» **TEXT PASSAGE**
Wednesday, December 4, 2013

Out and About in the East Village

In this weekly feature, East Village-based photographer James Maher provides us with a quick snapshot of someone who lives and/or works in the East Village.



By James Maher
Name: Rew Starr
Occupation: Host of ReW & WhO, Musician, Guitar Teacher
Location: The Bean, 3rd Street and 2nd Avenue
Time: Friday, Nov. 29 at 4 pm

I was born in the Bronx but I never lived there. My parents were both raised in the Bronx, when it was the country, but my grandparents all came from the Lower East Side. They were from Eastern Europe. My grandmother was in Vaudeville and sang the blues and jazz and supposedly worked with Jimmy Durante. And my mother was an actress and singer. She was an understudy on Broadway to Shirley MacLaine in "The Pajama Game."

I was raised in Westchester but I could never admit it my whole life. I used to lie all the time and say I was from the city cause that’s the only place I ever wanted to be from. I left home when I was 15 and I went to college at Maryland at 16. I was in a big hurry to get to somewhere. Then I moved to Philadelphia for awhile and ran a skincare salon for a few years. Then I came back here and never left. That was in the early ‘80s.

When I moved here my life hit rock bottom and then I met this total stranger, Paul, who had just moved to the city and it changed everything. He moved here because he loved the Ramones more than anything and he just wanted to play guitar and write songs. He told me that I looked like I could sing and write. It was a hidden dream of mine. I always wanted to do that but I never had the chance. So the two of us would meet and we wrote so many songs you can’t even imagine. We would write and write until we finally did our first open mic at the Sun Mountain Cafe in the West Village. Through that we started getting gigs and from then on we played all the time.

We were always called Black Flamingo. We played at Spiral and CBGBs a lot ... there was a place called Street Level, Downtown Beirut — all the local little places. It was fun, but eventually Paul left. He had wanted to add musicians to the mix because he wasn’t the best guitar player. We could write songs and we worked well together but once we got musicians to play with us, what would happen is instead of Paul’s mistakes being hidden they would be louder. The musicians would count and act like musicians and we were two little freak artists that had no training whatsoever. You bring people that know how to play into the mix and he used to get really upset.

Around then I began to hate being a singer/songwriter that didn’t play an instrument. So I learned to play a few songs on the guitar and I got cocky very quickly. Once I started playing I wasn’t codependent. And then I got a job playing sing-a-long in nursery school, so I was paid to practice. That’s why I feel like I’m a permanent kindergarden guitar player, which is my style anyway. I’m a simple writer. I have a punk rock heart but I tell too much information and I never realized until I started playing for kids how inappropriate every song I write is for kids.

» **WHAT YOU SHOULD DO**
In the East Village profile, why did bringing trained musicians into Black Flamingo upset Paul?

» **RAW DATA**
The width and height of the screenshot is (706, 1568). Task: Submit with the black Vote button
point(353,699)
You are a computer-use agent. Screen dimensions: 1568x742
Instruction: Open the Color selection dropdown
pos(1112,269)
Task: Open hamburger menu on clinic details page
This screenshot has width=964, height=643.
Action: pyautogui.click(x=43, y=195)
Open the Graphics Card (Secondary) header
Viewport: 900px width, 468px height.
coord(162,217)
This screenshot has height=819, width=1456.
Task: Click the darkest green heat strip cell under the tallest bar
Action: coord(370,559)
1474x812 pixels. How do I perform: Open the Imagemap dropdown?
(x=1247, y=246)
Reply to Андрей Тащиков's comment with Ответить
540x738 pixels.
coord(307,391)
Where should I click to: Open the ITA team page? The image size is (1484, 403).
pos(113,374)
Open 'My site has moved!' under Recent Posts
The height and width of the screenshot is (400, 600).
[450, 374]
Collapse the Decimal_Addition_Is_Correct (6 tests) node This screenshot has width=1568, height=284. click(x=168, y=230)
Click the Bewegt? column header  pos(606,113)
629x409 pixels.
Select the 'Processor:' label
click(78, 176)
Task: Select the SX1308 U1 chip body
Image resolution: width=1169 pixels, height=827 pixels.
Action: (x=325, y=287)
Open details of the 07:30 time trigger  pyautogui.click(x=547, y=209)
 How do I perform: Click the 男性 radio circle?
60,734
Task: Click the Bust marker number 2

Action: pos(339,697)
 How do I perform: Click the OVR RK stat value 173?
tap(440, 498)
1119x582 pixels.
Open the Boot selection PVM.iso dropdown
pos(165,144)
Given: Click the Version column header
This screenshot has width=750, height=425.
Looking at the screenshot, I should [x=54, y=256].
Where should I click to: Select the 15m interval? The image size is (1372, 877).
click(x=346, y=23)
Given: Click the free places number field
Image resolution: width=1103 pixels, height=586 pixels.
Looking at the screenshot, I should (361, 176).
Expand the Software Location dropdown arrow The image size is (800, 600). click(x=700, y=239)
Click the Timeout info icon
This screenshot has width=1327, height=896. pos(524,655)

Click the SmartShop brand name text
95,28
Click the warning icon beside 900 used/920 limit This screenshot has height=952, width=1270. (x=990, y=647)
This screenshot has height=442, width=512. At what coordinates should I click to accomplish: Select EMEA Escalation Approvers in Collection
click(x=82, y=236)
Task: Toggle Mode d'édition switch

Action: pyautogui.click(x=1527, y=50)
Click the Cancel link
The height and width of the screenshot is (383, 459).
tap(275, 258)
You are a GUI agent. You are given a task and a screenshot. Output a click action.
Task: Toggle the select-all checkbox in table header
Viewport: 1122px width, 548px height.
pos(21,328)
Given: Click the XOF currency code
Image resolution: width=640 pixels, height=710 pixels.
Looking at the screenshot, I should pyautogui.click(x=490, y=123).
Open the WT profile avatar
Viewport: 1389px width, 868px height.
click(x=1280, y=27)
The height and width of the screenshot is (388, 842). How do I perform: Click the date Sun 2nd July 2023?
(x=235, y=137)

» **RESULT BELOW**
With trained musicians playing along, Paul's guitar mistakes were no longer hidden but louder. The musicians counted and acted like musicians, while Paul and Rew Starr were untrained artists.